Any time you get frustrated by the constant recalls of toys featuring lead ("Lead paint - tasty but deadly!"), just be glad that the folks at Worth1000 don't get to design them. I particularly like "Baby's First Lighter."
Tuesday, August 8, 2006
No, the Steelers' QB is not suing anyone over his serious motorcycle crash. But Gregg Easterbrook (of the Broookings Institution, Atlantic Monthly, and, for these purposes, ESPN.com) has some interesting comments about the bike Roethlisberger was riding:
Roethlisberger was straddling . . . a Suzuki Hayabusa, advertised by the manufacturer as "the fastest production bike on the planet." The Hayabusa has a 160-horsepower engine, same as the new Ford Fusion sedan. But the motorcycle weighs 478 pounds, while a Fusion tips the scales at 3,101 pounds. This means a Hayabusa throbs with seven times the horsepower-to-weight ratio of a modern car. Another vehicle with a 160-horsepower engine is the Cessna 172 Skyhawk, with a maximum takeoff weight of 2,450 pounds. Roethlisberger's bike had five times the power-to-weight ratio of an airplane, and minimum-weight criteria dominate aircraft design. [Other "look at how crazy fast it is" materials omitted.]
Like all max-performance bikes, the Hayabusa is basically a big engine with two wheels and a seat. There are no safety mechanisms: no roll bars, no shoulder harness, no impact-absorbing beams, no air bags, not even bumpers. Acceleration of max-performance motorcycles is wildly disproportionate to driving needs. The only real use of the acceleration ability is road rage -- to drag-race from stoplights, cut others off in traffic, speed like mad. Perhaps you've been on a highway when a couple colorful high-performance bikes have roared past you at far over the speed limit. The people on the bikes may be morons, which is their problem. But their antisocial behavior is your problem, since vehicles moving significantly faster than the speed of traffic are a leading cause of accidents.
This column isn't much of a fan of the tort bar, yet wonders why litigators have not put the Hayabusa and similar overpowered bikes out of business. High-performance street motorcycles are socially irresponsible, and designed without regard for the safety of riders. Roethlisberger and others who buy high-performance bikes don't wish anyone harm, they're just looking for an ego rocket. But harm is what they cause, and legislatures should intervene. The Constitution says you've got a right to own a gun and to read a newspaper; firearms and materials related to First Amendment political, artistic and religious expression are the only categories of purchases with specific constitutional protection. Race a mega-motorcycle on a private track? Sure. But public roads are subject to public regulation. Our nation's laws do not confer any "right" to operate on public roads a high-horsepower bike, anymore than there's a "right" to drive a bulldozer down the middle of an interstate. It is past time the high-horsepower motorcycle was regulated off the roads. The intended use of these bikes is lawbreaking!

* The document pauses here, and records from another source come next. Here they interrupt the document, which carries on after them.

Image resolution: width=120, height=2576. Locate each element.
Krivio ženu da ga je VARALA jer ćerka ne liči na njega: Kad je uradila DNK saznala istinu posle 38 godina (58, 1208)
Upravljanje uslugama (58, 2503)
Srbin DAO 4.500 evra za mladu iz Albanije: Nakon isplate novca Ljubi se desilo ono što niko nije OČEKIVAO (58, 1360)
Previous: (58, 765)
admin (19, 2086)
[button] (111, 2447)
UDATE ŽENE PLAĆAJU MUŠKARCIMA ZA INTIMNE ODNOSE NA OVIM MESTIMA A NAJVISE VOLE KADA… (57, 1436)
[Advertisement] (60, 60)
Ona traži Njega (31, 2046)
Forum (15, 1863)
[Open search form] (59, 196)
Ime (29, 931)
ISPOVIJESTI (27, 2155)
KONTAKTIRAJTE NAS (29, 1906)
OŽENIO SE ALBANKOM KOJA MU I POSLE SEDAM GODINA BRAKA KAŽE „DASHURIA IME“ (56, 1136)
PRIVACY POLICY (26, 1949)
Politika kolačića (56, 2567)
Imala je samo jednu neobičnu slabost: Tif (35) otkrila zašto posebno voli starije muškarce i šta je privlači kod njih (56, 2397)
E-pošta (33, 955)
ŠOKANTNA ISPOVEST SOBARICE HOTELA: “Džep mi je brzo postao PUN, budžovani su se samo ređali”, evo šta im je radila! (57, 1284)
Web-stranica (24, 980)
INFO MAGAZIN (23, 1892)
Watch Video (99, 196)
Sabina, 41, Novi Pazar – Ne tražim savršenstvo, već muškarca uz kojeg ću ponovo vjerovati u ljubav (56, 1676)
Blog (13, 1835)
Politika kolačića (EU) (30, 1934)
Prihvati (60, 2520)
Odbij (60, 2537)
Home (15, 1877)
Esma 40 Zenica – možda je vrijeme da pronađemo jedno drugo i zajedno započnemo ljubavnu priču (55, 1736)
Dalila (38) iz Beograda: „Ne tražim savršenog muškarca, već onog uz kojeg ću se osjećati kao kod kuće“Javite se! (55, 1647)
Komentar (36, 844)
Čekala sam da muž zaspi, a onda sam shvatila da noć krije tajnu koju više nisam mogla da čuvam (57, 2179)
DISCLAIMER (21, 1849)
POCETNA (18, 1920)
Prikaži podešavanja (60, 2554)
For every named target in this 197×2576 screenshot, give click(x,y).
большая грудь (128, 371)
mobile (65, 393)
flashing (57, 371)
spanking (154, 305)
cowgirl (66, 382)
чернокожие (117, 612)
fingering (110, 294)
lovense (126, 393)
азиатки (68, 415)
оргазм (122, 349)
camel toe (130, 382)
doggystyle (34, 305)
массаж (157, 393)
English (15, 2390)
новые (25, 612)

Easterbrook continues discussing the new Revolution football helmet.
A useful set of reflections by Rick Lempert on the use and misuse of empirical work in legal scholarship, posted as his first in a series of guest posts on the Empirical Legal Studies blog. He touches briefly on litigant-funded research, among other things.
Monday, August 7, 2006
Most of the attention goes to the criminal aspects, but many of the laws changing the situations in which people can legally use force also create civil immunity -- though horror stories notwithstanding, the frequency of burlgars suing homeowners is rather low. The NYT has more.
The Miami Herald today has an interview with Lewis S. "Mike" Edison, the new president of ATLA/AAJ, covering, among other things, the group's efforts to improve the image of trial lawyers, various specific proposals to change tort law, and the tension, or lack thereof, between him and his wife and daughter, both physicians.